** Tasks for this exercise **
[a] Please edit the Kalpa Sūtra article: give the part that opens with the words "The Kalpa Sūtra" and closes with "the 14th century." again, replacing "Svetambara" with "Śvetāmbara".
[b] Carry on writing the Kalpa Sūtra article, picking up right after its last sentence.

** Article **
The Kalpa Sūtra () is a Jain text containing the biographies of the Jain Tirthankaras, notably Parshvanatha and Mahavira. Traditionally ascribed to Bhadrabahu, which would place it in the 4th century BCE, it was probably put in writing 980 or 993 years after the Nirvana (Moksha) of Mahavira.

History
Within the six sections of the Jain literary corpus belonging to the Svetambara school, it is classed as one of the Cheda Sūtras. This Sutra contains detailed life histories and, from the mid-15th century, was frequently illustrated with miniature painting. The oldest surviving copies are written on paper in western India in the 14th century.

The Kalpa Sutra is ascribed to Bhadrabahu, traditionally said to have composed it some 150 years after the Nirvāṇa (samadhi) of Mahavira. It was compiled probably during the reign of Dhruvasena, 980 or 993 years after Mahavira's death.

Importance
The book is read and illustrated in an eight-day-long festival of Paryushan by Jain monks for general people. Only monks can read the scriptures, as in Jainism, this book has very high spiritual values.

(Stored items from a collection)
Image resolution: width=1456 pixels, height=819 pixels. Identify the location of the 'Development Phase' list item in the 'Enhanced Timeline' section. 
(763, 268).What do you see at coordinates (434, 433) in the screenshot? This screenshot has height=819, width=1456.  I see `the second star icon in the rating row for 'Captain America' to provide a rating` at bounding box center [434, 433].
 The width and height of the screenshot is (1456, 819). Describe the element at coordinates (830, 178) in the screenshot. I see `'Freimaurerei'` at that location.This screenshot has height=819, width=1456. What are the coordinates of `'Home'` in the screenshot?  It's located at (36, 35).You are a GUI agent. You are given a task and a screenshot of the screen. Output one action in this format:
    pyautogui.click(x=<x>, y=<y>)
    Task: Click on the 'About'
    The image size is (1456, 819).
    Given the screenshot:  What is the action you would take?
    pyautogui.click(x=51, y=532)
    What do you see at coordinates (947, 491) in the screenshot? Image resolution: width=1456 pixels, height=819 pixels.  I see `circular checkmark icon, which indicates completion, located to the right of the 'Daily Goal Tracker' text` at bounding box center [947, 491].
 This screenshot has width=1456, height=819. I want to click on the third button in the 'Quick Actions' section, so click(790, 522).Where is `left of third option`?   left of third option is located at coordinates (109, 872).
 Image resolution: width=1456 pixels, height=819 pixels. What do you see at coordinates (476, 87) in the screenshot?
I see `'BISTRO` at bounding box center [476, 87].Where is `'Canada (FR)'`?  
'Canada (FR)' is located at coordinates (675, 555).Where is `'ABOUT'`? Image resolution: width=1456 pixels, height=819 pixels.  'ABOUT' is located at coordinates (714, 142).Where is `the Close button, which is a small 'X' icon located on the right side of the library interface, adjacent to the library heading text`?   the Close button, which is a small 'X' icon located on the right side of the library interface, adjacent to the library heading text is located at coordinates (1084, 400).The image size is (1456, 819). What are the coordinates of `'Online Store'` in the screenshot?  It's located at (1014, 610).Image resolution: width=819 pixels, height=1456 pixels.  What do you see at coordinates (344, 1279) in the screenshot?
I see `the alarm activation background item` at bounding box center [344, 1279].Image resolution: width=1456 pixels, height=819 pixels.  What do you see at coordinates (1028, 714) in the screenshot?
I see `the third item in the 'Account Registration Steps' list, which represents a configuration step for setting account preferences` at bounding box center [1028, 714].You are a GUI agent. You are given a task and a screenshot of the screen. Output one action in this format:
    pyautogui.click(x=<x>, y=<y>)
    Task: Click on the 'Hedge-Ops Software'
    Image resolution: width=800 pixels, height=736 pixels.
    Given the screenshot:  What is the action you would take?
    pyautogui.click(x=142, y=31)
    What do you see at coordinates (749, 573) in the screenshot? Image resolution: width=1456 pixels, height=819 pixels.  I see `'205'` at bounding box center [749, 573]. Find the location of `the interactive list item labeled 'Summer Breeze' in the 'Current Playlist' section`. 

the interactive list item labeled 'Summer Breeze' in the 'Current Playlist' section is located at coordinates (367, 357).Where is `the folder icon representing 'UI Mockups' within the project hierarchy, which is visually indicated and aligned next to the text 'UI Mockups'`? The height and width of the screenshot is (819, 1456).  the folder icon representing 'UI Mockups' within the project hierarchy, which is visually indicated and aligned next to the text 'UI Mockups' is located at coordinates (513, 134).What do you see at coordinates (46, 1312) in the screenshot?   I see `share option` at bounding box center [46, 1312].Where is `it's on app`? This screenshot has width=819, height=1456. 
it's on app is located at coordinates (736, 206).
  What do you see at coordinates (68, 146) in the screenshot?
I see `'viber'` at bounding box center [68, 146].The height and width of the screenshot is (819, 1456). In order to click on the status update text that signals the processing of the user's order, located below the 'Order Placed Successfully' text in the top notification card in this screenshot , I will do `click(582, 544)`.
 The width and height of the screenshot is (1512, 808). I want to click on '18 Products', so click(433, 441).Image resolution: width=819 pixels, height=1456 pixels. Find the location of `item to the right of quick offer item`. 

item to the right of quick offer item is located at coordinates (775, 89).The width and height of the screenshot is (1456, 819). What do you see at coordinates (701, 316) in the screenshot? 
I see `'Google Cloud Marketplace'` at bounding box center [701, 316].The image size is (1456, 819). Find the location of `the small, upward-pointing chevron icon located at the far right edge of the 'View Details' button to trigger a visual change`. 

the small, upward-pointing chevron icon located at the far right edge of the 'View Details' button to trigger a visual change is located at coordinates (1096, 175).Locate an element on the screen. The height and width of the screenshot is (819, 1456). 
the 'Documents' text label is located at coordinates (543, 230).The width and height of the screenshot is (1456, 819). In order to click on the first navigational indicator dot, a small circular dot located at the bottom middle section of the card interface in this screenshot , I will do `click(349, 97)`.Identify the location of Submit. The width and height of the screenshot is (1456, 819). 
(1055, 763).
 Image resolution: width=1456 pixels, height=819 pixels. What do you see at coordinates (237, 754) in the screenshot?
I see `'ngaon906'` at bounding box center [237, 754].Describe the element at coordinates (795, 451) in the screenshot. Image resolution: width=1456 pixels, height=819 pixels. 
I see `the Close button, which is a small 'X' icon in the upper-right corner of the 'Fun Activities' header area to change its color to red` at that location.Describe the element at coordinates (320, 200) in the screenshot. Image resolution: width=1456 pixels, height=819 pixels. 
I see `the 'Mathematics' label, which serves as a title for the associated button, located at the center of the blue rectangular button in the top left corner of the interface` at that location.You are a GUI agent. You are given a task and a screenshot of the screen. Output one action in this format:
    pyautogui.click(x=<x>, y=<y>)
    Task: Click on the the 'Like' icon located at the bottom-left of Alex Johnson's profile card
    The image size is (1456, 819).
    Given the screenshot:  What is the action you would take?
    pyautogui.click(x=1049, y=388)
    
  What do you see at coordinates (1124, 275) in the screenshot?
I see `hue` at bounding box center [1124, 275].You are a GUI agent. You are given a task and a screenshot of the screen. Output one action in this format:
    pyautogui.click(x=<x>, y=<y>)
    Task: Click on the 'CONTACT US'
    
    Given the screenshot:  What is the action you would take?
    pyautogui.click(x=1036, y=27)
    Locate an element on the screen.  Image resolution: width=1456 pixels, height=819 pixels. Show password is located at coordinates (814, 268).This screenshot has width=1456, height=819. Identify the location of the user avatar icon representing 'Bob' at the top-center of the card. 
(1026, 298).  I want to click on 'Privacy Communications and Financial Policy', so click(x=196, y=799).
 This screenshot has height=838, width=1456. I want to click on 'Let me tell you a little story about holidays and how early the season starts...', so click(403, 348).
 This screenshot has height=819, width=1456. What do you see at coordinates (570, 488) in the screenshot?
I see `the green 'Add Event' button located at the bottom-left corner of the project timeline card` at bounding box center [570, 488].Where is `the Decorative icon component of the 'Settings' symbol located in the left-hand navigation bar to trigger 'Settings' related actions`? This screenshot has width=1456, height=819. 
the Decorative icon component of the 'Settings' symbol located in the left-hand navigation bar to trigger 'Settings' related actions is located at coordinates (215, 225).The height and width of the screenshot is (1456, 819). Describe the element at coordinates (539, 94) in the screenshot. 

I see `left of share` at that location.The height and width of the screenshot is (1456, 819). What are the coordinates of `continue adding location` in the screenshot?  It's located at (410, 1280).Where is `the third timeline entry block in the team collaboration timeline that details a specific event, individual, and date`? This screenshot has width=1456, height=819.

** Answers for the tasks **
[a]
The Kalpa Sūtra () is a Jain text containing the biographies of the Jain Tirthankaras, notably Parshvanatha and Mahavira. Traditionally ascribed to Bhadrabahu, which would place it in the 4th century BCE, it was probably put in writing 980 or 993 years after the Nirvana (Moksha) of Mahavira.

History
Within the six sections of the Jain literary corpus belonging to the Śvetāmbara school, it is classed as one of the Cheda Sūtras. This Sutra contains detailed life histories and, from the mid-15th century, was frequently illustrated with miniature painting. The oldest surviving copies are written on paper in western India in the 14th century.

[b]
Contents
Kalpasutra mentions nine Ganas and 11 Ganadharas of Mahavira. Bhadrabahu is mentioned as prime Ganadhara of Mahavira. Bhadrabahu's disciple Godasa is mentioned to have founded Godasa Gana.

See also
 Neminatha
 Parshvanatha

References

Citations

Sources
 
 
 
"The Kalpa Sûtra" translated in English by Hermann Jacobi is published by Motilal Banarsidass Publishers in Delhi in " The Sacred Books of the East" (Vol 22)  (1989)

External links

 Translations
 Kalpa Sutra text (1884 English translation)
 The Kalpa sutra, and Nava tatva (1848 English translation)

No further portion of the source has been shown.